1. Will AI replace human tutors and teachers?

Yes, AI will. This school headmaster; this survey; DuoLingo guy here.

No, AI won’t. Nathaniel Grossman in Fordham; Freddie DeBoer; Dan Meyer.

Our question: What if AI has profoundly different effects on motivated and unmotivated learners?

It’s a tool for two very different situations.

Motivated[1] learners will increasingly substitute AI for human tutors and teachers[2].

Unmotivated learners will rarely (of their own accord) do this.

2. Let’s make a bet!

Here’s a summary of a Khan Academy study in Long Beach from 2018.

In that study, 582 kids (11 percent) were willing to use Khan as recommended (thirty minutes per week), while 4,766 refused. In fact, more kids in this study (748, or 14 percent) did zero minutes per week all year.

The 11 percent of “willing” kids had nice learning gains, estimated at 0.2 standard deviations. The low use kids (3,092) made no gains.

Imagine, we replicate this study in 2025, substituting AI-powered Khanmigo for OG Khan Academy. (You might further imagine some but not all bugs have been fixed.)

What do you bet will happen?

What percentage of kids will use Khanmigo as recommended, compared to the original experiment? That goes to motivation.

Will those kids learn the same, more, or less than the original experiment’s 0.2 SD gain?

Let’s return to this bet later.

3. What context do we need to ponder AI impact?

The first question: How good are 1-1 human tutors?

What you believe about AI’s ability to substitute for humans is dependent on whether you generally think human tutoring is great, good, OK, or bad.
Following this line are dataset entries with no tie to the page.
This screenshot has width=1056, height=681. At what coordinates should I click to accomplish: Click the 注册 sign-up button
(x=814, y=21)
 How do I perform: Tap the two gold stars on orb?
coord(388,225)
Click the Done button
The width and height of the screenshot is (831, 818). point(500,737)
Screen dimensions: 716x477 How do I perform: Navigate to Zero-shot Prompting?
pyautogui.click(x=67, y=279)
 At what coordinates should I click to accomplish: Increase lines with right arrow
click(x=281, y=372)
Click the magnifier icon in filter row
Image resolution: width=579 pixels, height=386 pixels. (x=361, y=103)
There are four popular, competing answers about human tutor quality. We’d label them as:

“Bloom utopian,” “HDT evangelist,” “Mathematica pragmatist,” and “District superintendent pessimist.”

Let’s quickly examine.

1. There is a ludicrous study by the Bloom’s Taxonomy guy. Bloom once wrote that tutoring gets a 50th percentile kid to the 95th. That’s 2.0 standard deviations of gain. Bloggy takedowns of that study are here and here—and for my money, still too generous to Bloom. Yet this utopian study still gets a lot of play, from important people! The CZI and Gates Foundation “Moonshot” was framed using this research, for example. Yikes.
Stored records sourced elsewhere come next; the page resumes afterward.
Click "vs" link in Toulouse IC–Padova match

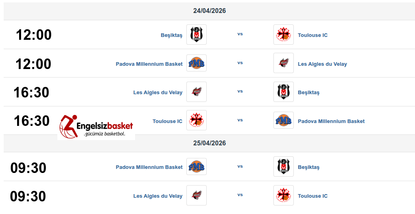click(x=240, y=120)
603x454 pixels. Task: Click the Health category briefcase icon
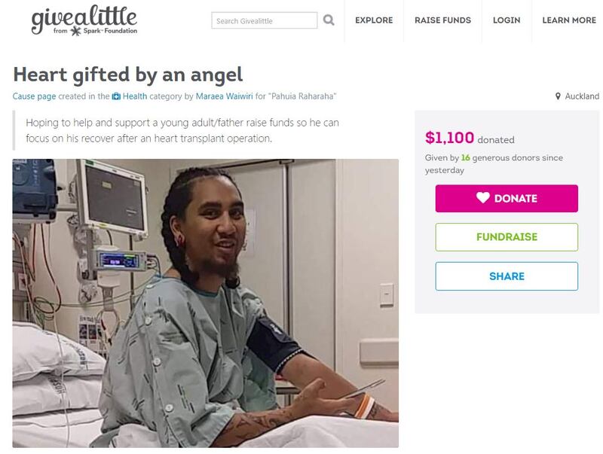116,96
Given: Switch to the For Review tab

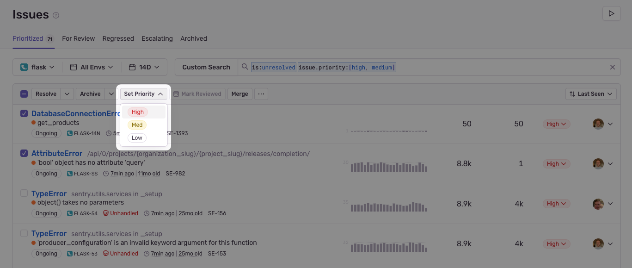Looking at the screenshot, I should pos(78,38).
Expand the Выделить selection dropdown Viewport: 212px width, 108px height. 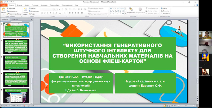[166, 14]

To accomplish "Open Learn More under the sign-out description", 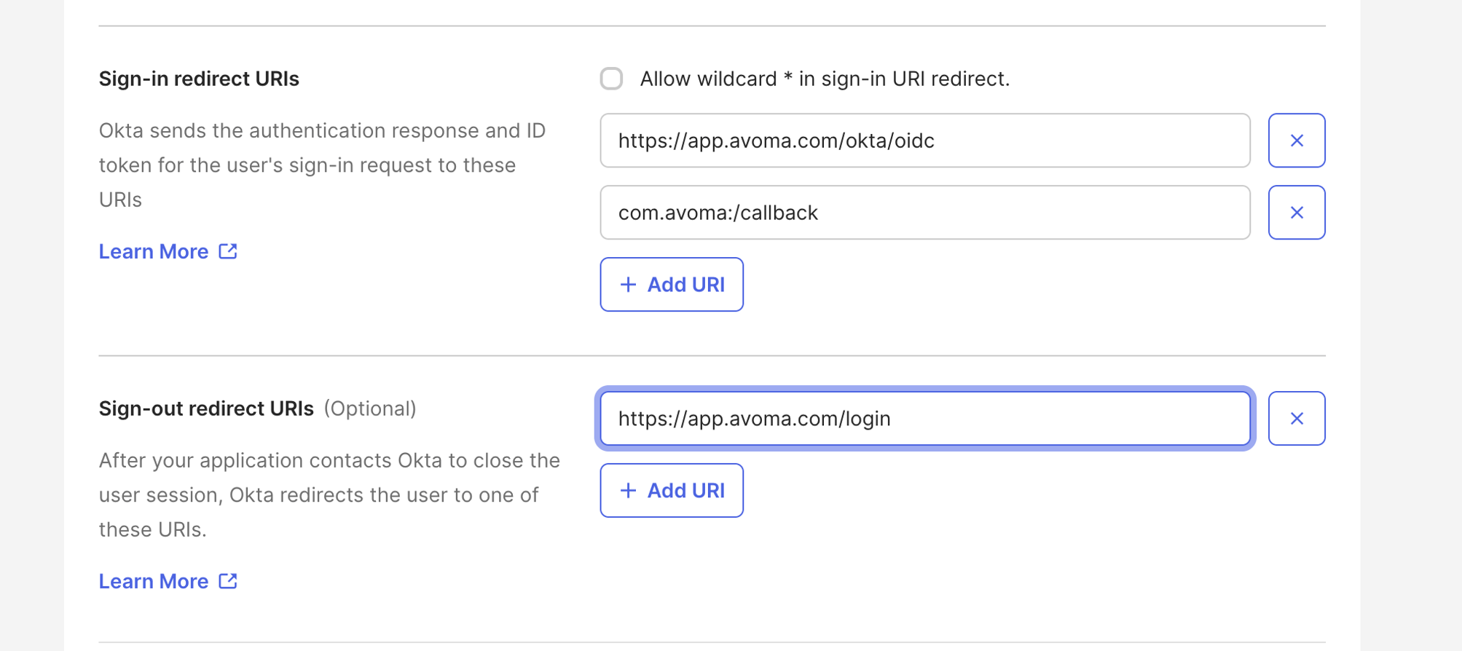I will (154, 581).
2. Back on Planet Earth, a top-cited recent Tutor Evangelist study is called The Impressive Effect of Tutoring on pre-K–12 Learning. They find “High Dosage Tutoring” moves a 50th percentile kid to the 62nd percentile. Sociologist Bo Paulle and I argued in 2020 that this estimate—while flattering to work Bo and I personally have done—overstate the real life terrain of human tutors in schools.

3. Gates Foundation generously hired Mathematica to measure more human tutoring programs. They did, in fact, find much lower effects on kids in their 2023 publications, like 0.12 SDs from Blueprint and 0.13 SDs from Air. Since these real-life effects were two-thirds lower than the Evangelist findings, I call this tribe the Mathematica Pragmatists.[3]

4. The District superintendent pessimist thinks: “But that’s not what happened with us. We bought tutoring and almost no kids were actually tutored!” The Pragmatists, Evangelists, and Utopians all respond: “You goofball. You didn’t actually buy High Dosage Tutoring, where each kid is supposed to sit down with a tutor at the following times each week. You bought a scam.” To which the Supe replies, “I don’t appreciate your critiques. We did the best we could.”

Anyway, that’s the wide range of perception about human tutoring quality.

What you think about AI’s promise depends in part how good you think the human substitute is. If you think human tutors have low impact, it’s hard to imagine how AI would be better. If you think human tutors have huge impact, then even diminished AI’s would be valuable with gains that are half or a quarter as big.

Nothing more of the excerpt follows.